Mexican Peso Gains Strength Against USD as Market Anticipates Trade Agreements

Mexican Peso Gains Strength Against USD as Market Anticipates Trade Agreements

The USD/MXN currency pair has seen a dramatic reversal to the downside from its highs of February. What’s replaced those signs of fitfulness recently is a steady appreciation of the Mexican peso over the last several months. This strengthening is largely attributed to market speculation surrounding potential trade agreements and tariffs under U.S. President Donald Trump, which have fueled optimism among investors.

The peso’s recent gains spell good news on the other side of the Pacific. We expect the USD/MXN to break below the psychological barrier of 19.50 in the near future. According to analysts, the key resistance zone for the expected wave four rally lies between 19.77-19.84. This region aligns with Fibonacci projections for wave four. It corresponds with the swing lows we saw back in March and April.

In the past, the USD/MXN pair has experienced significant price swings.
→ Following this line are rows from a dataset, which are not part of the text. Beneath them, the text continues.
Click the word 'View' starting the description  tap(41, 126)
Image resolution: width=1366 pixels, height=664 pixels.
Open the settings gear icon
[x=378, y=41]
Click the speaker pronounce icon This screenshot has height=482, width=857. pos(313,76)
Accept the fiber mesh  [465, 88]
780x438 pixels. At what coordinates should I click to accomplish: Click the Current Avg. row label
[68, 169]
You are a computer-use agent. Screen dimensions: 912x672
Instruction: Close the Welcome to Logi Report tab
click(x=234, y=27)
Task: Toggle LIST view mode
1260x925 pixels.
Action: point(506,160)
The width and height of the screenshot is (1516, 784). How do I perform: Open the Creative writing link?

The currency saw a significant rebound in 2016-2017. Then a huge reversal occurred with the inauguration of Trump in January 2017. During that time, the USD/MXN dropped from 22 to 17.60 – almost a 20% drop. Recent market dynamics suggest a repeat trajectory moving forward. The recent sharp decline in USD/MXN has not even retraced 38.2% of the breakout rally we witnessed in 2024.

Widespread market analysts estimates expect further declines in USD/MXN, with best-case targets pointed toward the 19.00 region. Projections show that the two may very well be on track to drop to as little as 18.00 by the end of the year if things keep going this way. Another important level to watch is 20.16, as a drop below this line could indicate further bearish pressure.

Many factors play into these trends in the Forex market. We see a decline in U.S. yields and a weakening dollar providing additional support for USD/MXN to fall. As investors digest these news stories, many are looking ahead in anticipation of potential trade negotiations that may have even a more dramatic impact on currency valuations.